ACTIVITIES.
(A) Do these statements agree with the article on Cumberland Signal Labs? (i) The company recently received a $100,000 grant from Innovatehere. (ii) The Federal Aviation Administration has already certified the Flight Hub. (iii) Each Hub sells for $4,000 to commercial airlines. For each, answer yes or no and quote the deciding words of the article.
(B) Which words or phrases does the article on Cumberland Signal Labs set inside quotation marks? List every one.
(C) Carry the article on Cumberland Signal Labs forward from the point where it stops.

DOCUMENT TEXT.
[Start of Attachment]
RICHARD HARDIN'S Cumberland Signal Labs is taking off on more than a wing and a prayer.

Hardin's wiring hub for aircraft instrumentation has attracted investors, the curious eye of major fleet operators, and orders from nine pre-product customers.

Hardin's launch team includes four other workers, two full-time and two nearly full-time, he said this morning.Cumberland Signal recently received a $100,000 grant from Lyndhurst Foundation-backed Innovatehere, as well as a commitment of undisclosed magnitude from the Lamp Post Group.

The ventures is somewhat "in a holding pattern," said Hardin: The focus now is on talking with industry executives and doing further research and development on a new avionics-signal diagnostic tool, while awaiting certification for the Flight Hub product from the Federal Aviation Administration.

The FAA ruling is likely to be in-hand by January, he said. In the interim, the Hub can be sold and installed in experimental craft and, with ad hoc field-level approval, in general aviation craft, Hardin explained.

Bless this Mess.

The Chattanooga-based entrepreneur not long ago began working in aircraft repair. One look at the wiring behind the instrumentation panel in the average plane convinced Hardin that there had to be a better way to organize the spaghetti he found there.

The terms "broken wires" and "airplanes" are "kind of synonymous," Hardin told VNC. "If you have an airplane, you have broken wires," he added.

The morass of wiring found in most aircraft makes it difficult to check and repair crucial wiring, makes replacing electronics an expensive and lengthy process.

Using Hardin's Flight Hub wiring harness, he says, improves instrument reliability and maintenance costs and reduces aircraft downtime. In presentations to fellow entrepreneurs and investors, he describes his Hub product as "revolutionary." Each Hub sells for $4,000 for general aviation; commercial-airline versions cost more. The product has been proclaimed a "game-changer" by more than one hangar veteran, Hardin noted.
[End of Attachment]
Stored data entries.
[Start of Attachment]
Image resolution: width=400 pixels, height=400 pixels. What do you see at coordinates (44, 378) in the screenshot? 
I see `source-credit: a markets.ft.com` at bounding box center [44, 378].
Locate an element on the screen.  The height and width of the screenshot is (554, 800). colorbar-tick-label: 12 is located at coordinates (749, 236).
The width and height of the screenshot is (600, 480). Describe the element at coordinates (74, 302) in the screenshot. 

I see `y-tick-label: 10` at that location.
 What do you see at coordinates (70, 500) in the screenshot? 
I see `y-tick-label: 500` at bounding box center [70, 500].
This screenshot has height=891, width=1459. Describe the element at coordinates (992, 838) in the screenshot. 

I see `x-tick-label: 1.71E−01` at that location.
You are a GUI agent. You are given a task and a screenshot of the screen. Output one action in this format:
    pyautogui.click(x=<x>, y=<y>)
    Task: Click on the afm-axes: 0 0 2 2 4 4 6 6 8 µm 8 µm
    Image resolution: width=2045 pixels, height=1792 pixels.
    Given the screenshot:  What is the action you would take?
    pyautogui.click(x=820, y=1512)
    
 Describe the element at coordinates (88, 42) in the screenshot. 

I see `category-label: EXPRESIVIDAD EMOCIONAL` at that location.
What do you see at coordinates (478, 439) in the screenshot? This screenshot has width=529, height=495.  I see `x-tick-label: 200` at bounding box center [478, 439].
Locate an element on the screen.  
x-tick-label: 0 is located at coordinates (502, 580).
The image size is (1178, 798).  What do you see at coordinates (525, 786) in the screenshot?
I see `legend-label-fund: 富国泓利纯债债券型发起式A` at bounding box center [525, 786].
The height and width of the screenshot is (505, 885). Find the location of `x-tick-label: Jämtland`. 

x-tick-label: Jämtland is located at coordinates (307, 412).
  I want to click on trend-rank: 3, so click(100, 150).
[End of Attachment]
TASK RESULTS.
(A)
(i) Yes: "Cumberland Signal recently received a $100,000 grant from Lyndhurst Foundation-backed Innovatehere"
(ii) No: "while awaiting certification for the Flight Hub product from the Federal Aviation Administration"
(iii) No: "Each Hub sells for $4,000 for general aviation; commercial-airline versions cost more."

(B)
"in a holding pattern"
"broken wires"
"airplanes"
"kind of synonymous"
"If you have an airplane, you have broken wires"
"revolutionary"
"game-changer"

(C)
Hardin, age 29, has raised about $50,000 from friends, family and a Chattanooga Angel investor who is a long-time pilot and entrepreneur, said Hardin. Cumberland Signal plans a series of complementary products, though the Hub is today's priority.

The flight-oriented portion of the business seems certain within five years to be bought by Garmin or a similar company, said Hardin. That's largely because the current U.S. market includes nearly 500,000 privately licensed aircraft, plus commercial and military aircraft, he added.

At least once a decade, each of those planes needs something major done to its instruments and electronics -- gaining 5 percent of the market, Hardin estimates, could put his business at $35 million in revenue within five years.

Hardin worked four years in several roles in his family's Communications Associates business in Anniston, Ala., where his father has long made radio-frequency components for cable-broadband providers.

The younger Hardin crossed-over to aircraft repair while pursuing his pilot's license. He began doing CAD design work for an aircraft repair station and migrated toward maintenance. One close look at that wiring, and the idea that became Cumberland Signal began forming.

Undergraduate studies that began in 2000 at the University of Alabama have taken a backseat to entrepreneurship, said Hardin.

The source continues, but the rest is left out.